The risks associated with long-term use of infant warmers (underheating, potential dehydration, overheating, burns, etc.) can be mitigated by close monitoring of the infant, and are offset by the tremendous advantages afforded by simultaneous free access to the infant by several persons. Because of the need to maintain the infant's warmth while the staff is rapidly cleaning, assessing, and otherwise caring for the immediate needs of the newly born infant, they are frequently used in the delivery room during the first few minutes of the infant's life. It is here that infant warmers seem to have found their niche in the healthcare environment.

Maintenance management of infant warmers, like that of their cousins the infant incubators, should be unique to the individual item. Preventive maintenance and electrical safety testing should be scheduled and performed in accordance with the manufacturer's literature and instructions. Additionally, individual item-unique maintenance histories should be maintained for the life of the equipment.

Aside from the U.S. Food and Drug Administration (FDA) designation as medical devices, there is no national regulation of infant warmers.

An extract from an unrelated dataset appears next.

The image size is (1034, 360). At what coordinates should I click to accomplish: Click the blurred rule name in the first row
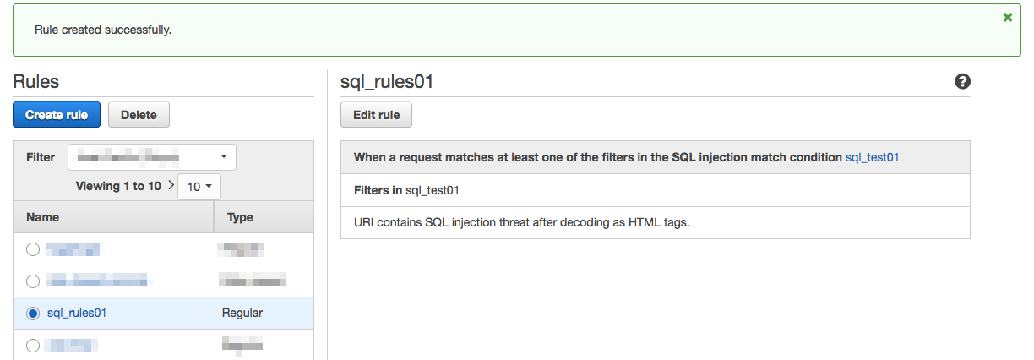click(73, 249)
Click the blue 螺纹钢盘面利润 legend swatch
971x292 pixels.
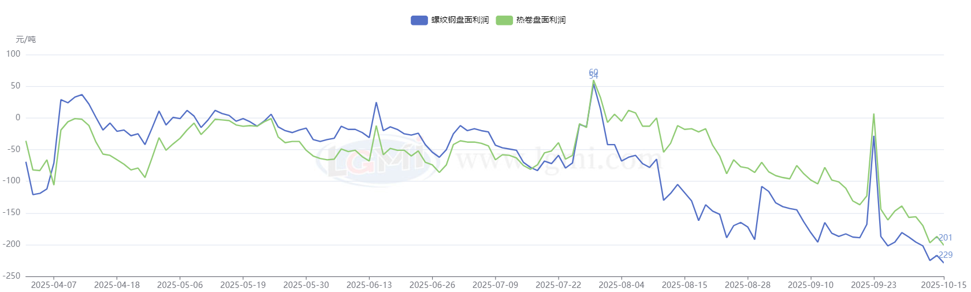point(419,20)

Infant warmers using radiant heat present several risks beyond those found in conventional incubators. The most obvious is the open top and sides with the radiant heating elements mounted above the infant. Experienced biomeds familiar with a recent product alert will remember the molten blobs falling from heating element connectors onto the work surface and infant below. To prevent a recurrence, staff members must be cautioned against placing things on top of the canopy, blocking the heat vents. This practice creates overheating of the upper unit, resulting in shortened heating element life, and can cause a similar recurrence of the safety hazard. Additionally, there is always the risk that whatever is placed on the canopy will ignite or fall off the canopy, striking the infant on the work surface.

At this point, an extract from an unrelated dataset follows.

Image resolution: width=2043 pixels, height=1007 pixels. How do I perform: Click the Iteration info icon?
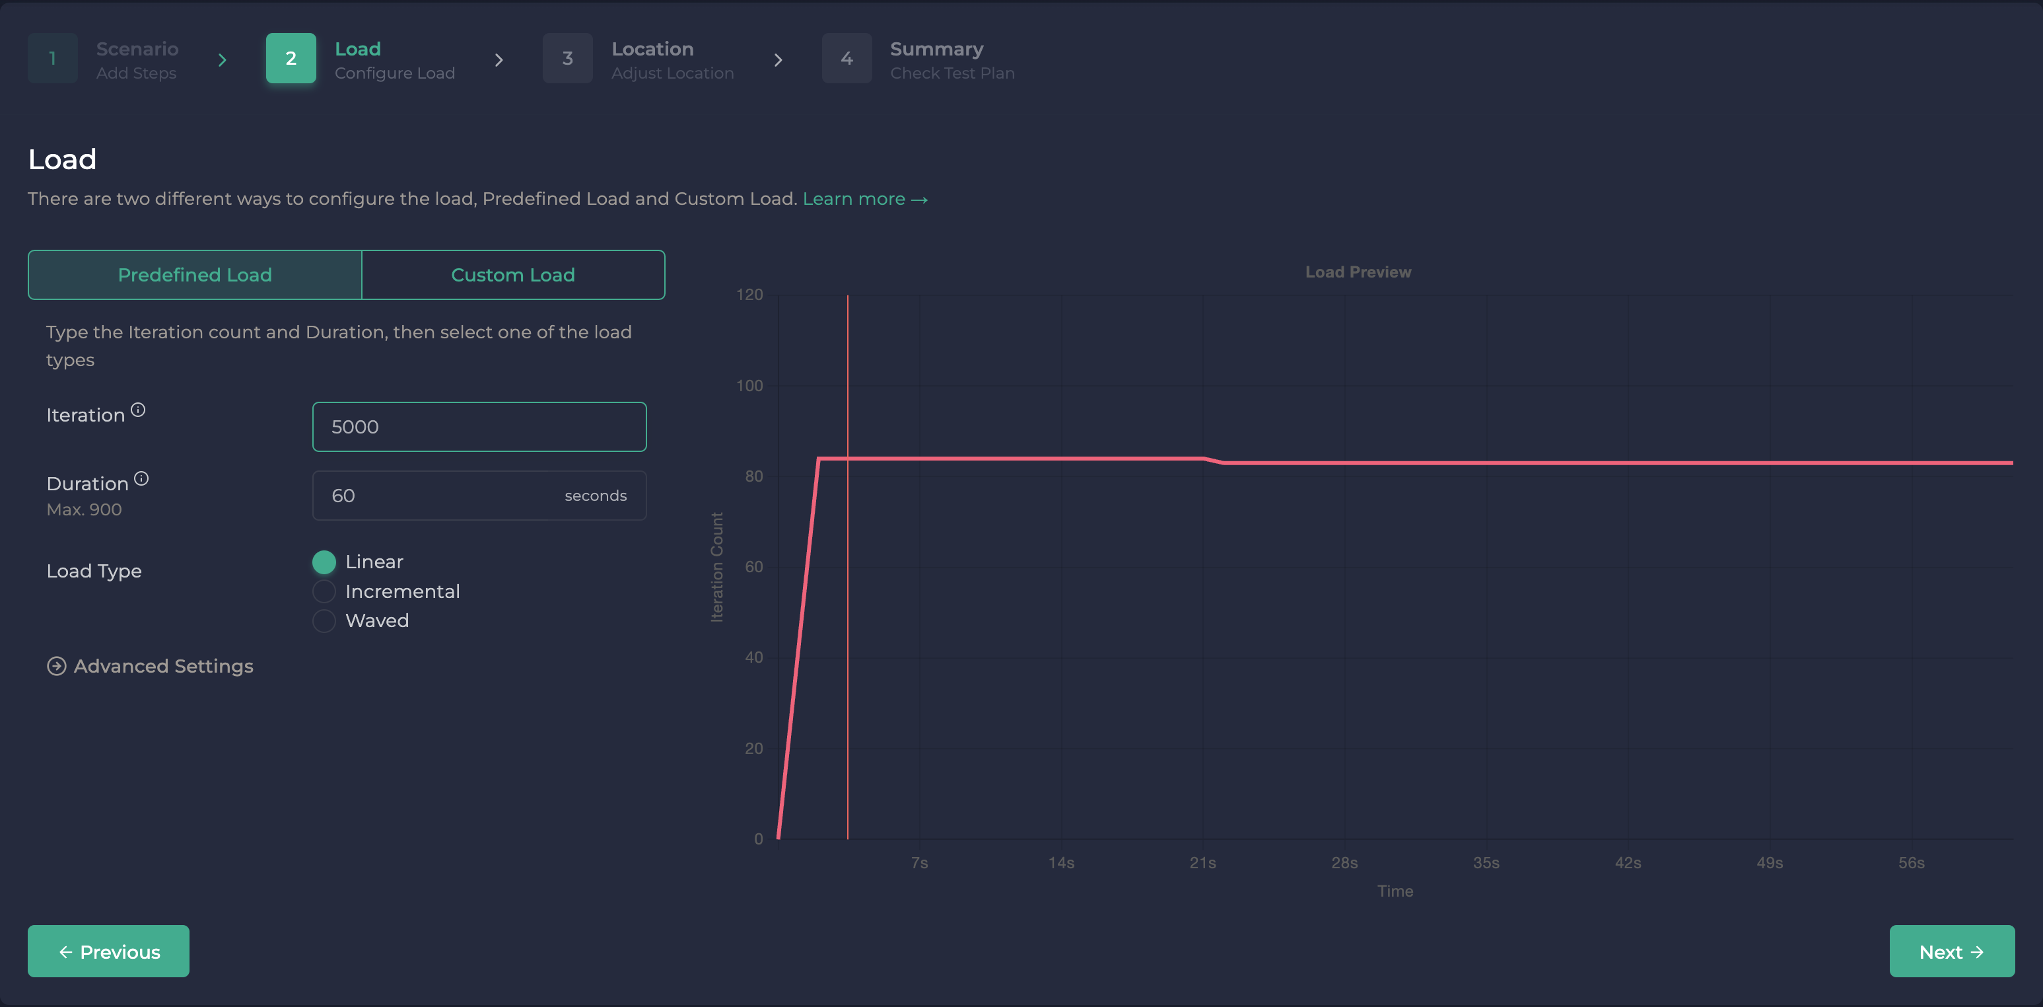[138, 410]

From a clinical perspective, infants placed in infant warmers are exposed to the outside air, potentially causing dehydration in infants requiring high heat levels to maintain body temperature. Often, to reduce evaporative losses, clinicians will place a thin plastic blanket over the infant. In such cases, users must exercise extreme care and frequently assess the infant's condition for two reasons. First, because the blanket causes the infant to retain heat so well, there is the risk of fatal overhearing. Second, there is the very real risk that the temperature sensor may detach from the infant and adhere to the blanket instead. This can cause fatal overheating because the heater, unable to warm the blanket, will run continuously and overheat the infant.

For More Information

ECRI Healthcare Product Comparison System for Warming Units, Radiant, Infant

ECRI Healthcare Product Comparison System for Incubators, Infant

“The Fundamentals of… Infant Incubators,” Biomedical Instrumentation & Technology. 2006;40(3):215–218.

Troubleshooting infant warmers is fairly routine since equipment design is typically straightforward and lacks complexity. As with most medical equipment, a service manual delineating preventive maintenance, and calibration requirements and procedures is required to properly maintain infant warmers. There do not appear to be any specific common problems with these devices.

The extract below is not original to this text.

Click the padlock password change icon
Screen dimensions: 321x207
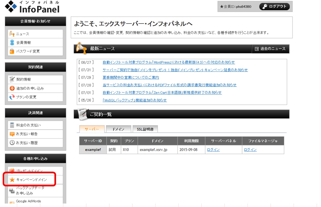(12, 51)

Good basic biomedical skills are required to service infant warmers. With those skills and a good service manual that includes block diagrams and module functional descriptions, basic and mid-level biomedical electronics technicians should be able to perform all maintenance, both scheduled and remedial, on infant warmers. An electronic thermometer is essential to maintain infant warmers; every well-equipped biomedical maintenance facility should consider that a basic piece of test equipment, just as it would with a multimeter. Aside from the electronic thermometer, no special tools or test equipment are required to service infant warmers.

The basic technology of radiant heat infant warmers is well established in other areas and is considered mature. Research is continuing in an attempt to develop improved control, safety, and alarm circuitry.